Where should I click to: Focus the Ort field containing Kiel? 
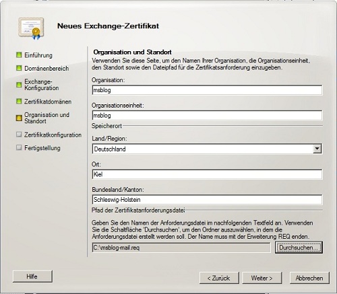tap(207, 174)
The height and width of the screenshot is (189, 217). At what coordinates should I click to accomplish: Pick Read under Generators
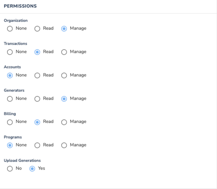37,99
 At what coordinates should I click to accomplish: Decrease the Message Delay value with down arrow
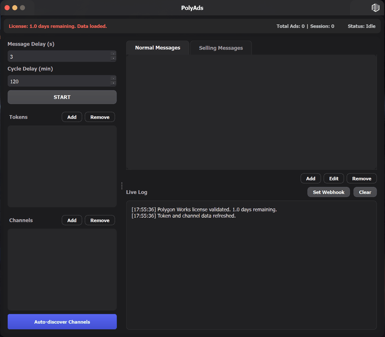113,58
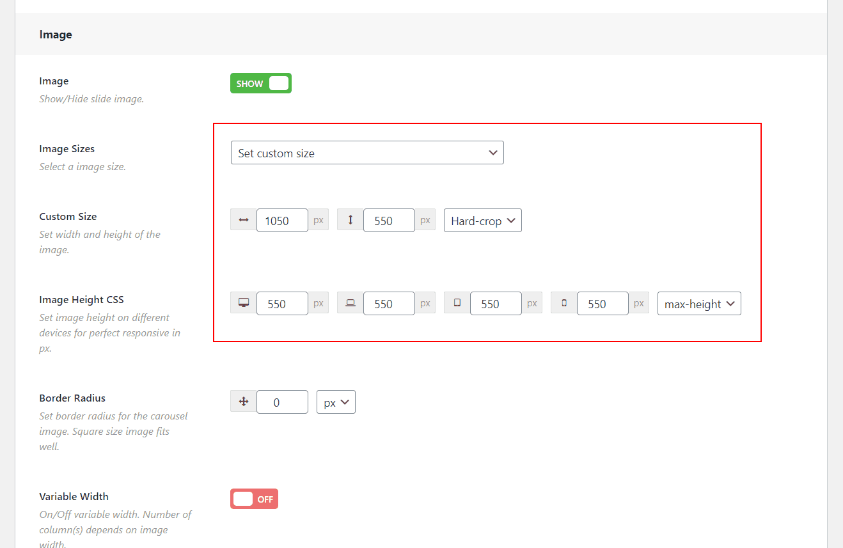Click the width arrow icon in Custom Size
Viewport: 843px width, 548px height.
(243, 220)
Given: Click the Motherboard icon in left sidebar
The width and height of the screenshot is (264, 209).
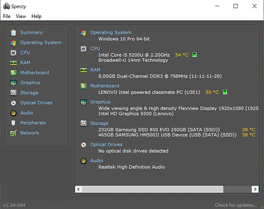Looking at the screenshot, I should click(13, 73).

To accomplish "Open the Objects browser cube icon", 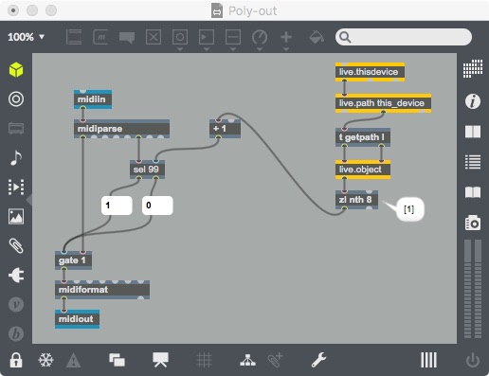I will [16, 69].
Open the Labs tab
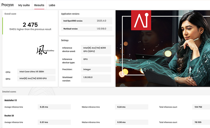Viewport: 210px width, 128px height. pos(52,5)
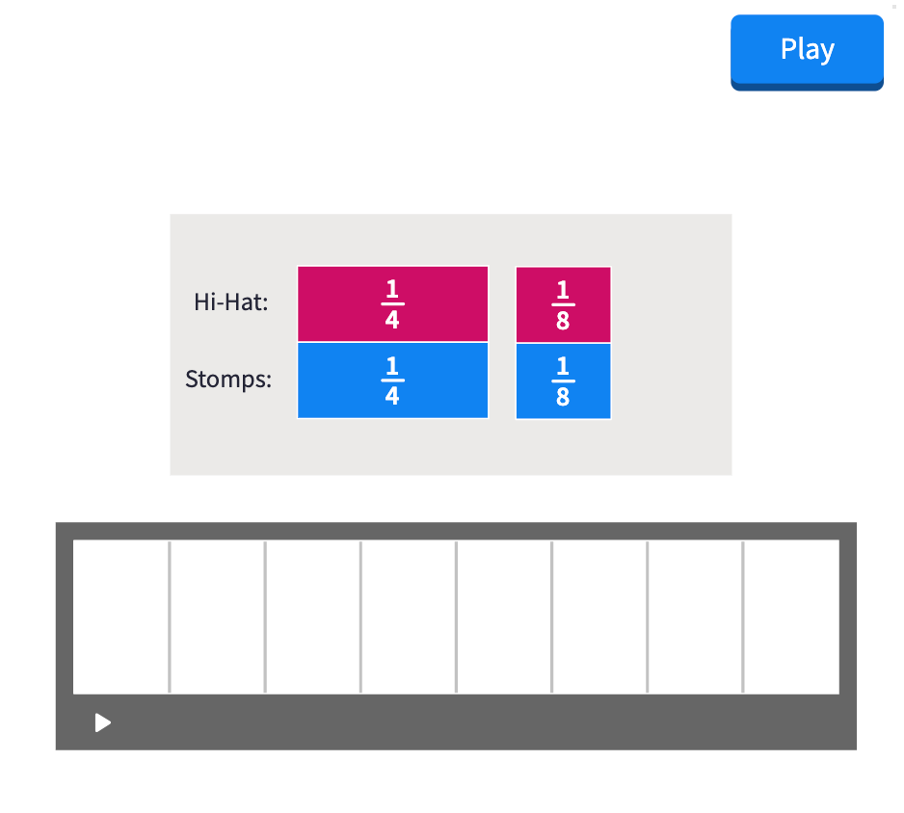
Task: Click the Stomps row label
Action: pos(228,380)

--- --- ---

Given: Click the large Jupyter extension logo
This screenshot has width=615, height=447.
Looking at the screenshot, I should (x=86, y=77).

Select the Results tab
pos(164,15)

--- --- ---

EXERCISE GOAL:
All that is needed is how many lines of the data contain "Given", stated as a number.

TASK OUTPUT:
2